Near-Infrared Depth-Independent Image Dehazing using Haar Wavelets
This provides a depth-independent solution for improving image clarity in hazy conditions, beneficial for computer vision applications, though it is incremental as it builds on fusion techniques with NIR data.
The paper tackles image dehazing by fusing RGB color information with NIR edge features extracted via Haar wavelets, resulting in a method that outperforms state-of-the-art approaches on multiple metrics without relying on scattering models.

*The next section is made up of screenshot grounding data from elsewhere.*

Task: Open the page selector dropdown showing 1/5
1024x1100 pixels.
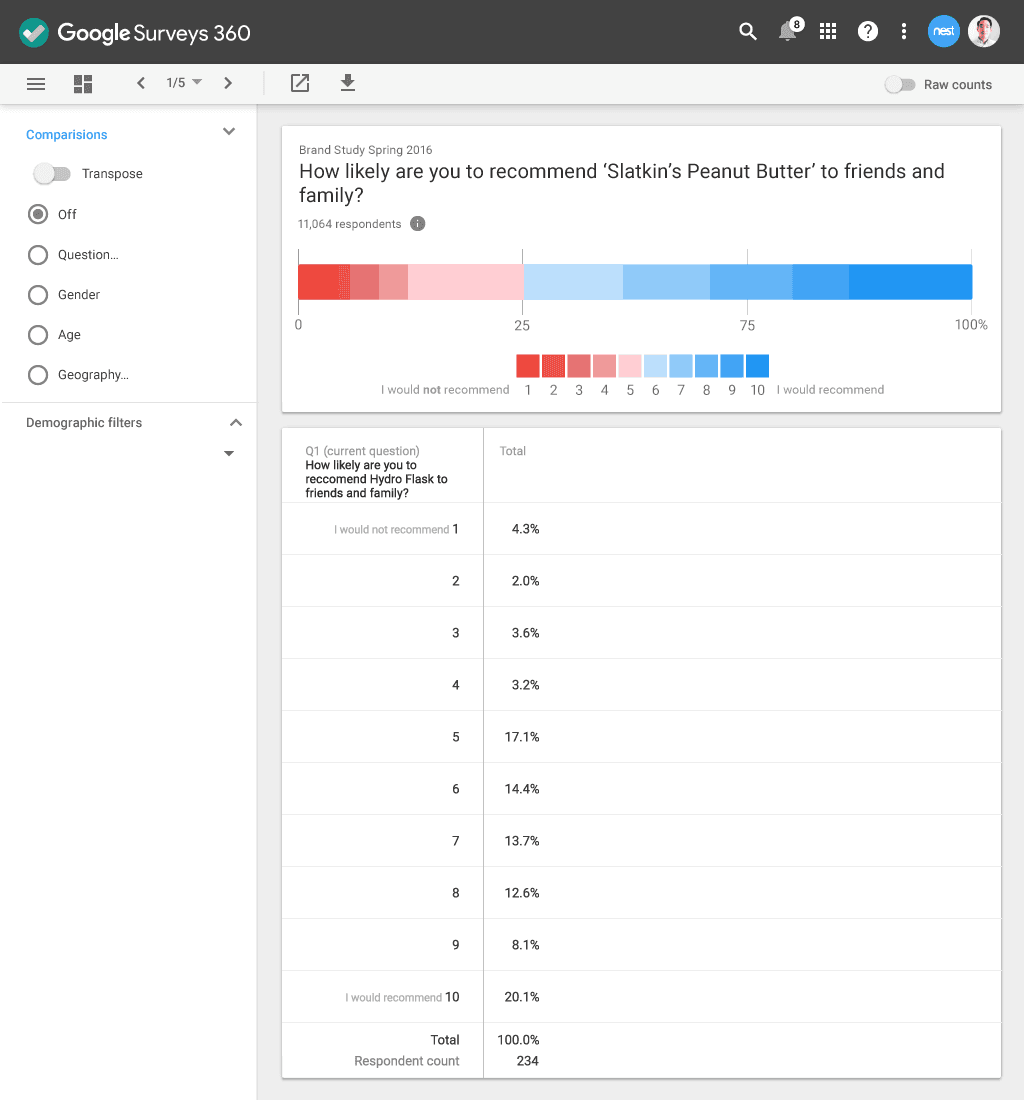Action: click(x=184, y=84)
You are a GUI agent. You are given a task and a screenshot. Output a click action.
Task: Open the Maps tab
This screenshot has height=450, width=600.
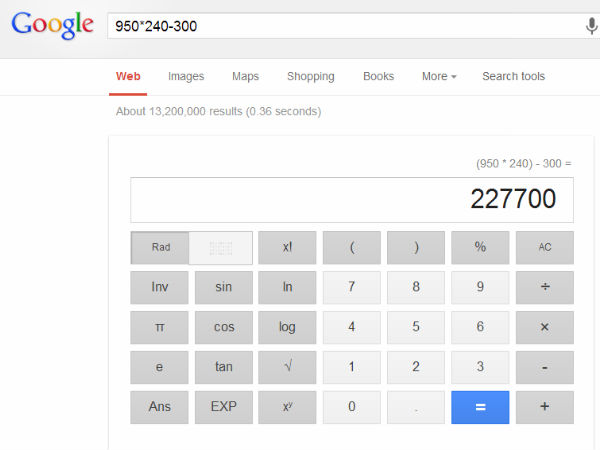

We propose a fusion algorithm for haze removal that combines color information from an RGB image and edge information extracted from its corresponding NIR image using Haar wavelets. The proposed algorithm is based on the key observation that NIR edge features are more prominent in the hazy regions of the image than the RGB edge features in those same regions. To combine the color and edge information, we introduce a haze-weight map which proportionately distributes the color and edge information during the fusion process. Because NIR images are, intrinsically, nearly haze-free, our work makes no assumptions like existing works that rely on a scattering model and essentially designing a depth-independent method. This helps in minimizing artifacts and gives a more realistic sense to the restored haze-free image. Extensive experiments show that the proposed algorithm is both qualitatively and quantitatively better on several key metrics when compared to existing state-of-the-art methods.